Just a guess about the difference between data and information. Maybe data collected by the seals cover a larger volume of the ocean than the corresponding amount of data collected by a ship, thus giving more information about the state of the ocean? Consider if you take a vertical profile of the ocean. Doubling the vertical resolution will double the amount of data, but not the amount of information since the data will be highly correlated. A seal transmitter will have a limited power budget and will thus probably do less frequent samples, increasing the distance between them.

@Thomas: Good guess, but they claimed that they received 30 times as much information but only 9 times as much data. If Benny would be so kind as to provide a link to his source (that's not in French), we might be able to clear this up.

Data is raw numbers and figures that have no meaning until you interpret them and use them in a manner that is useful. Information is what you get from interpreting that data. How you use it.

As an example: You have two digits, 5 and 7. They don't mean anything, you're not doing anything with them, you're getting no information from them. They're just data.
However, from those two pieces of data you can gather the following information: that 5 x 7 is 35, that 5 + 7 is 12, that 7 - 5 is 2, that 7^2 + 5^2 = 74 and that the square root of 74 is then the length of the hypotenuse. So you're getting multiple bit of information for a few bits of data.

It's where "fudging the numbers" comes from. Data is just data until you do something with it, and depending on how you use that data, you can prove almost anything you want to. It's all in the interpretation.

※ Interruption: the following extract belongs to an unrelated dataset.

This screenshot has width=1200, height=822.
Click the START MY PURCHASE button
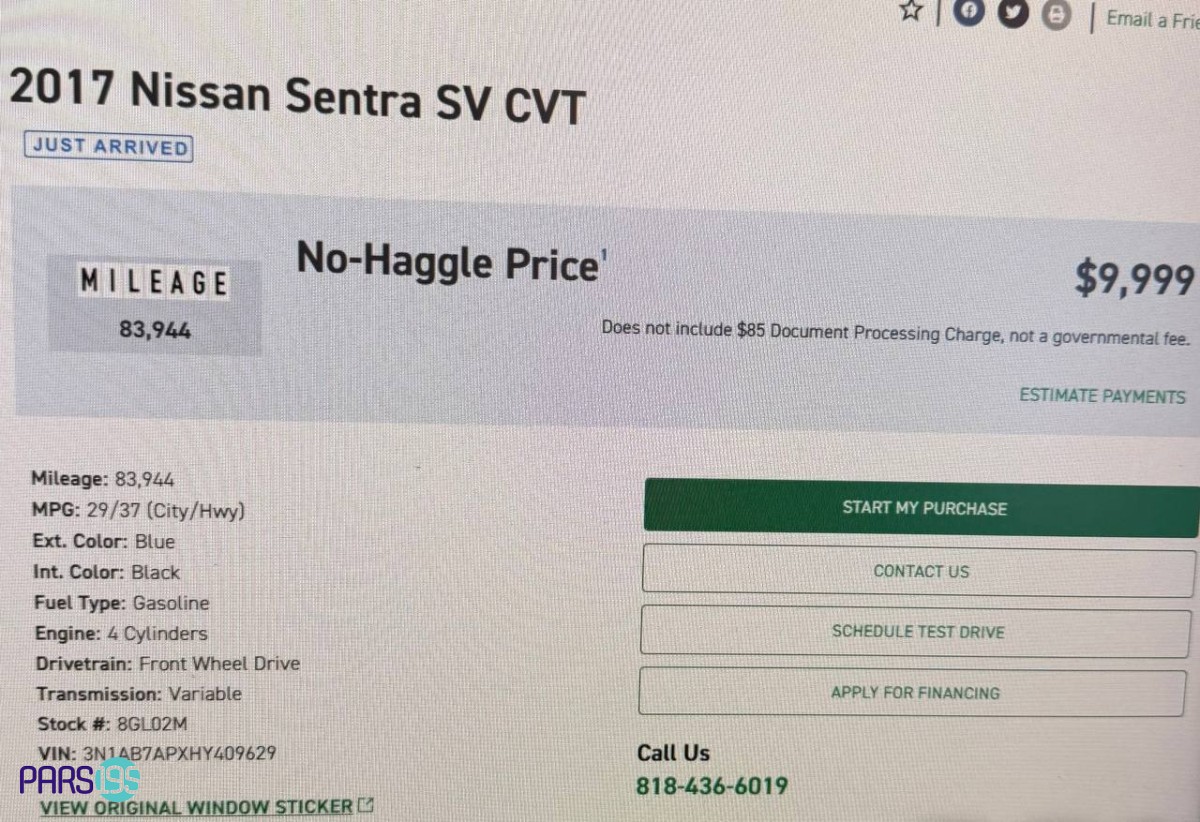coord(920,507)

I just watched Werner Herzog's film 'Encounters at the End of the World,' about the people who end up living and working in Antarctica. It was really fascinating, how some people come to be there through research work or for a career-related purpose, and how others just sort of rattled around the rest of the planet and eventually end up down there.

One segment detailed how they took blood samples from seals. The researchers quietly snuck up behind the seals, then slammed a black bag over their heads and bagged the whole animal up. It had to be the funniest thing I've seen in a while.

Anyway, to cut a long ramble short, the film was very interesting and if y'all get a chance to see it I think you'd enjoy it--they examine some of the incredible life found under glaciers, it's totally like something from a 60's sci-fi movie!

Perhaps things got garbled in the press release, and what the scientists initially said was nine times as many data (collection) points -- with that, and a little more than three times as much data/information gathered at each point, the math would work, eh?